#### Consigne:
Recopiez mot pour mot, s'il vous plaît, l'intégralité de l'article ci-dessous sur la médiation de Donald Trump entre la Thaïlande et le Cambodge.

Le pari diplomatique de Donald Trump : un accord de paix historique entre la Thaïlande et le Cambodge au cœur du sommet de l’ASEAN 2025
- La Rédaction

- 19 oct.
- 3 min de lecture
L’image du président Donald Trump aux côtés des Premiers ministres Hun Manet et Anutin Charnvirakul, prévue lors du 47e sommet de l’ASEAN, ne saurait masquer la complexité des enjeux qui traversent la paix entre le Cambodge et la Thaïlande. Ce geste spectaculaire s’inscrit au cœur de dynamiques bien plus vastes, où se mêlent aspirations nationales, luttes d’influence internationales et fragilités économiques profondes.

Les dessous géopolitiques d’une médiation américaine
La crise de juillet 2025 entre Bangkok et Phnom Penh a mis au jour la redéfinition des rapports de force dans la région. Elle témoigne de la compétition aigüe entre la Chine et les États-Unis, désormais omniprésente au sein de l’ASEAN. Pour les diplomates, la paix vue par Trump n’est pas désintéressée :
« L’initiative américaine vise à préserver la stabilité d’une zone clef pour le commerce mondial tout en contrecarrant les ambitions chinoises de l’axe Bangkok-Phnom Penh-Vientiane », analyse un politologue interrogé par Le Monde.

#### Données enregistrées:

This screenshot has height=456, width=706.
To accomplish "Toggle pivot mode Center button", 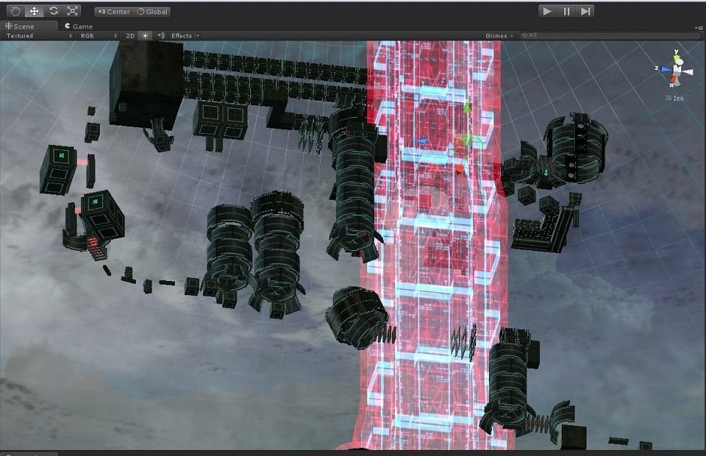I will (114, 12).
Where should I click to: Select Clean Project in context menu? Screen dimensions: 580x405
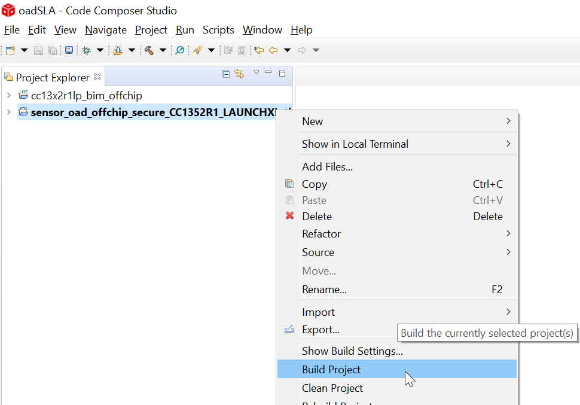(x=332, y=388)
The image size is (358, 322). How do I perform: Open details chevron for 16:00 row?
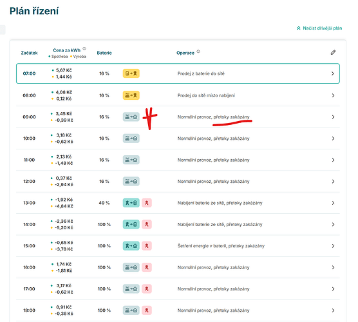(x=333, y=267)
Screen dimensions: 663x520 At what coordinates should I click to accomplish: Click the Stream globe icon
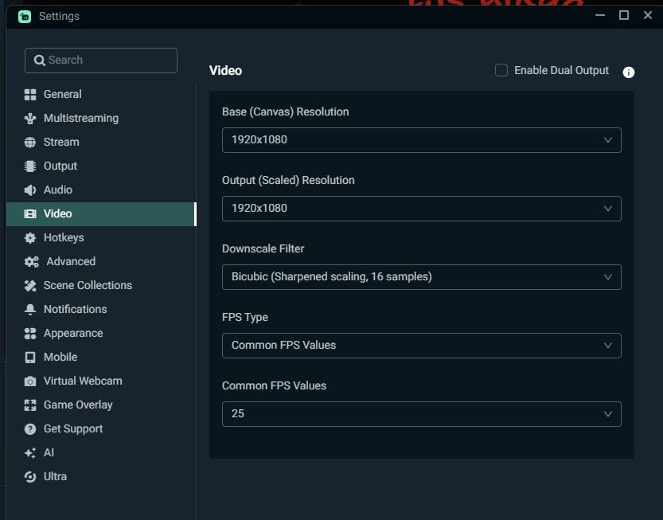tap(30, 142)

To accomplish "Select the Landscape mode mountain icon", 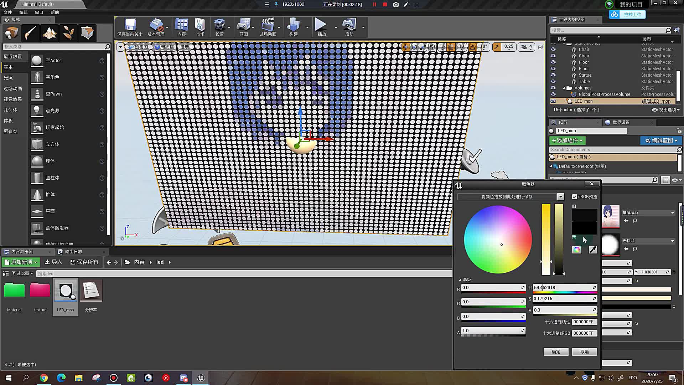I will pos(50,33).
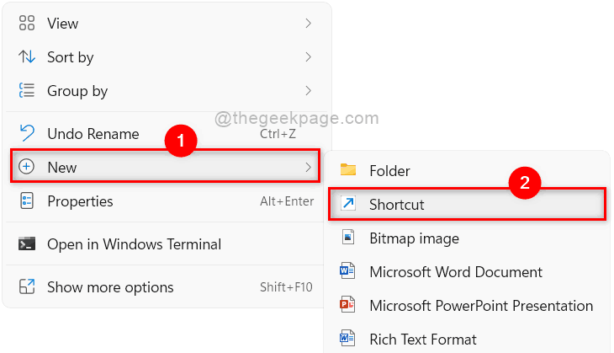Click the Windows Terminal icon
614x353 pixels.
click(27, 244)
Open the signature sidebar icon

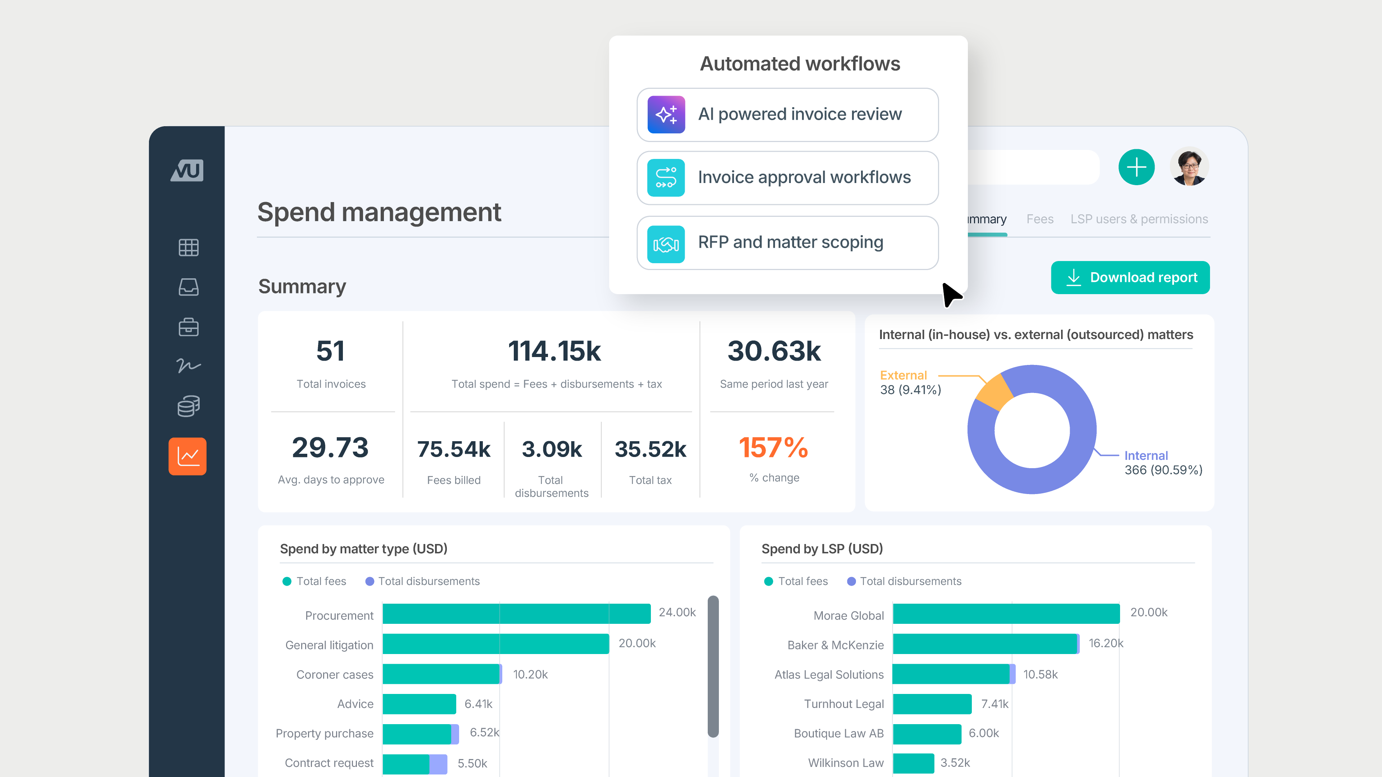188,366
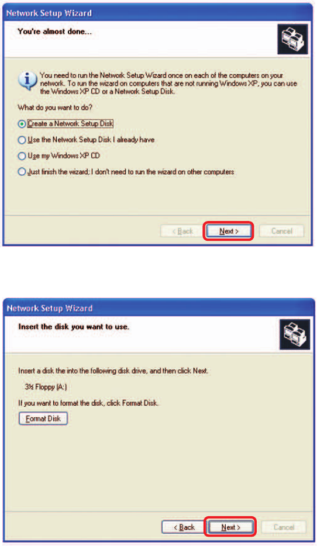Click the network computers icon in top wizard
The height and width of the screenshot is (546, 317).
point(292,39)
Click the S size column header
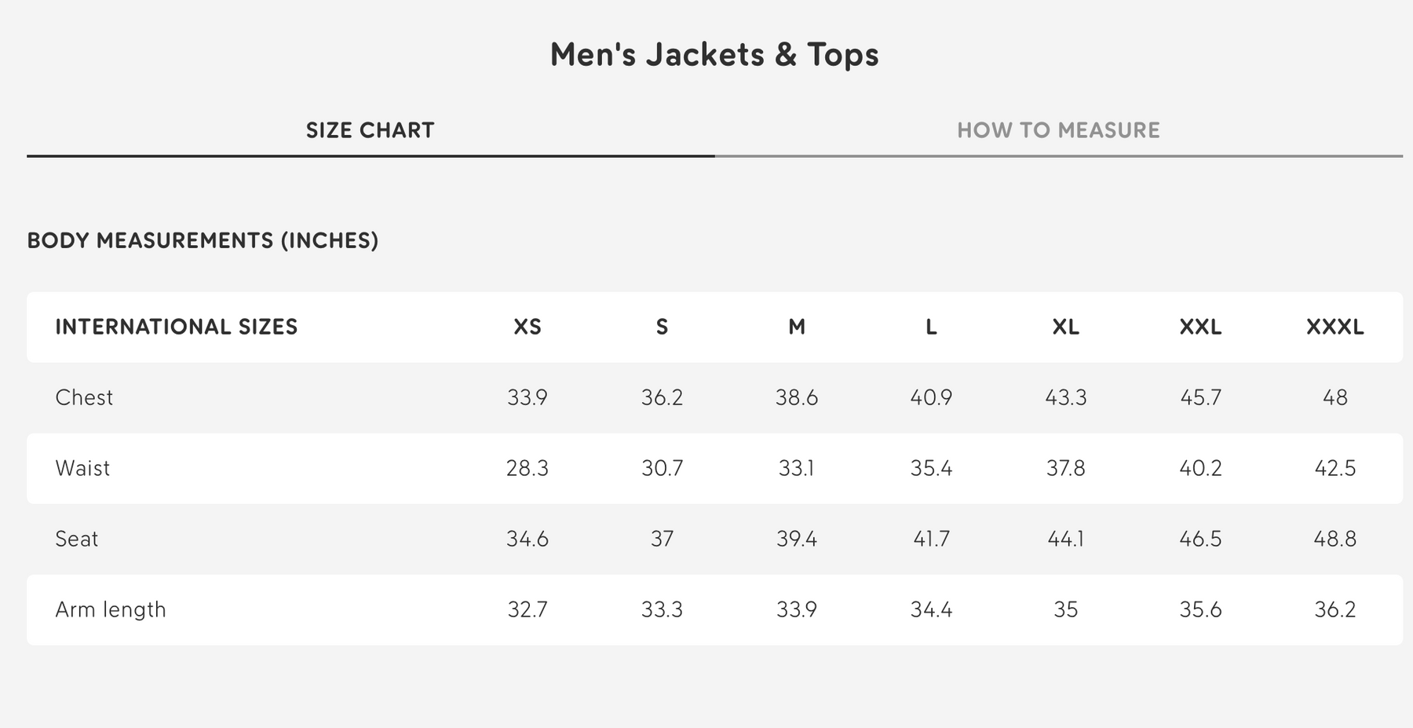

#### Résultat final:
Le pari diplomatique de Donald Trump : un accord de paix historique entre la Thaïlande et le Cambodge au cœur du sommet de l’ASEAN 2025
- La Rédaction

- 19 oct.
- 3 min de lecture
L’image du président Donald Trump aux côtés des Premiers ministres Hun Manet et Anutin Charnvirakul, prévue lors du 47e sommet de l’ASEAN, ne saurait masquer la complexité des enjeux qui traversent la paix entre le Cambodge et la Thaïlande. Ce geste spectaculaire s’inscrit au cœur de dynamiques bien plus vastes, où se mêlent aspirations nationales, luttes d’influence internationales et fragilités économiques profondes.

Les dessous géopolitiques d’une médiation américaine
La crise de juillet 2025 entre Bangkok et Phnom Penh a mis au jour la redéfinition des rapports de force dans la région. Elle témoigne de la compétition aigüe entre la Chine et les États-Unis, désormais omniprésente au sein de l’ASEAN. Pour les diplomates, la paix vue par Trump n’est pas désintéressée :
« L’initiative américaine vise à préserver la stabilité d’une zone clef pour le commerce mondial tout en contrecarrant les ambitions chinoises de l’axe Bangkok-Phnom Penh-Vientiane », analyse un politologue interrogé par Le Monde.